[Data for this exercise Boundary: Start]

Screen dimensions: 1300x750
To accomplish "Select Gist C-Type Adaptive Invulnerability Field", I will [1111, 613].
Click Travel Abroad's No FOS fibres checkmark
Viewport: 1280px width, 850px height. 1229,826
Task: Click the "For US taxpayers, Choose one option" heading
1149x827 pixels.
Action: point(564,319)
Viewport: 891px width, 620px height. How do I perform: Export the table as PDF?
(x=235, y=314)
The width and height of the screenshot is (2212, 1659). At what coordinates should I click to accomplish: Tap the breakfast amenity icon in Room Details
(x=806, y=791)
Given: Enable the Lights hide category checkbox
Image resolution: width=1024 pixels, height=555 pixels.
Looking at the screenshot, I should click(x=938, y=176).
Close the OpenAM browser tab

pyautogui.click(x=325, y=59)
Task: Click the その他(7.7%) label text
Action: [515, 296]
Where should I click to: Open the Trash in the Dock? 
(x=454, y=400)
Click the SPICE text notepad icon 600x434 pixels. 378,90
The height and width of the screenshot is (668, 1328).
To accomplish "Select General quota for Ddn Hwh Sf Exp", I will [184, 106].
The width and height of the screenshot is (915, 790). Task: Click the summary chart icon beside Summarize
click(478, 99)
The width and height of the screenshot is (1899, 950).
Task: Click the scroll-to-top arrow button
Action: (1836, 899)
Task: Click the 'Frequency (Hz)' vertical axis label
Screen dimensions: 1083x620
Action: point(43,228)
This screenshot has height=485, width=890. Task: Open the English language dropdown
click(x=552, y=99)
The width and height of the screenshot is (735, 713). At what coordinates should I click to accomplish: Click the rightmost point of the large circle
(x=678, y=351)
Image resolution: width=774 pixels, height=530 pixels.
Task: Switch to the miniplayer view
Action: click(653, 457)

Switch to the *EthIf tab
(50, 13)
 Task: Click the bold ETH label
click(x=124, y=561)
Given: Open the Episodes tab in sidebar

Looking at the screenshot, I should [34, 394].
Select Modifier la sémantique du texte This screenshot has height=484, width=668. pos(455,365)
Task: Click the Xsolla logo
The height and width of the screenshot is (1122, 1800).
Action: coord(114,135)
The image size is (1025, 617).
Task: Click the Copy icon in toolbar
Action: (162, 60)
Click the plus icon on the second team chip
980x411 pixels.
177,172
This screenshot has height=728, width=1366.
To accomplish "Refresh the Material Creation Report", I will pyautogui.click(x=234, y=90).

[Data for this exercise Boundary: End]

About this exercise:
What are the lines from the one with "Switch to the *EthIf tab" through the last line of the records above? Quote them exactly and add nothing.

Expected answer:
Switch to the *EthIf tab
(50, 13)
 Task: Click the bold ETH label
click(x=124, y=561)
Given: Open the Episodes tab in sidebar

Looking at the screenshot, I should [34, 394].
Select Modifier la sémantique du texte This screenshot has height=484, width=668. pos(455,365)
Task: Click the Xsolla logo
The height and width of the screenshot is (1122, 1800).
Action: coord(114,135)
The image size is (1025, 617).
Task: Click the Copy icon in toolbar
Action: (162, 60)
Click the plus icon on the second team chip
980x411 pixels.
177,172
This screenshot has height=728, width=1366.
To accomplish "Refresh the Material Creation Report", I will pyautogui.click(x=234, y=90).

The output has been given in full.